> _What the exercise asks_
Search the data for "computer" and copy every matching line.

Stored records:
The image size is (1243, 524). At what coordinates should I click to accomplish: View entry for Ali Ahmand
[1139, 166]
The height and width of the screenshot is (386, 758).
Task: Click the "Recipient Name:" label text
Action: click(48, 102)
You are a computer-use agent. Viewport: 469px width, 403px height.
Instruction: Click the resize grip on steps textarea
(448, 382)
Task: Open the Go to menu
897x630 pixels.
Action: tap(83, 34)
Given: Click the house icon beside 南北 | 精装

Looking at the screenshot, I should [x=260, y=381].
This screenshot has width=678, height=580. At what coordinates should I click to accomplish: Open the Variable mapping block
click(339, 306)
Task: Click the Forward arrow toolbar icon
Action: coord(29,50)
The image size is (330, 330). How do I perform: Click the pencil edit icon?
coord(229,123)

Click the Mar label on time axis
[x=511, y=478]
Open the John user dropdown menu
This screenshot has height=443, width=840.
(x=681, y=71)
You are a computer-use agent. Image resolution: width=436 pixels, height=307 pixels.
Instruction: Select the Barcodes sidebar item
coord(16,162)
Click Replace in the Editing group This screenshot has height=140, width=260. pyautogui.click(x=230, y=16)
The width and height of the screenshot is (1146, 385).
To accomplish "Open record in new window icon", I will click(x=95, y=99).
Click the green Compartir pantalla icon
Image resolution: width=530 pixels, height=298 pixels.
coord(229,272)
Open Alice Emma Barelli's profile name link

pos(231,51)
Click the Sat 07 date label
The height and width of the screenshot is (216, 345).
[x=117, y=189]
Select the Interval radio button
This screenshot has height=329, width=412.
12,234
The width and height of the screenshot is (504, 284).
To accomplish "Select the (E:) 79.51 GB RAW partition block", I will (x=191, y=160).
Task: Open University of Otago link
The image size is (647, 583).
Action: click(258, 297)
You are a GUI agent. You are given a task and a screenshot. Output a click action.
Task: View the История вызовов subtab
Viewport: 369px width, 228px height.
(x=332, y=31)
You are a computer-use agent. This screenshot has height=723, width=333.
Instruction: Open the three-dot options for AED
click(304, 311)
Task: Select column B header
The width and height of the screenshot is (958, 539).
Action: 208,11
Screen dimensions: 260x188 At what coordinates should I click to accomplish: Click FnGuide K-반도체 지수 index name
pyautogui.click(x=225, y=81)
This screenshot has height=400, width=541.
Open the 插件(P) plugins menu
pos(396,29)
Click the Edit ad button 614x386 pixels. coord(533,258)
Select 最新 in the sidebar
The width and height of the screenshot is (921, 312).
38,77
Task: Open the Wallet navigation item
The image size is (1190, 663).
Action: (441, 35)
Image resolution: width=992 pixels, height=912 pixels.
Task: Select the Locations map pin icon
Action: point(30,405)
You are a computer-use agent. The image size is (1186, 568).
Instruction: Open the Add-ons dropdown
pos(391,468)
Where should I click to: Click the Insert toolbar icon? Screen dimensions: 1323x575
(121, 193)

> _Exercise response_
You are a computer-use agent. Viewport: 469px width, 403px height.
You are a computer-use agent. Image resolution: width=436 pixels, height=307 pixels.
You are a computer-use agent. This screenshot has height=723, width=333.
You are a computer-use agent. The image size is (1186, 568).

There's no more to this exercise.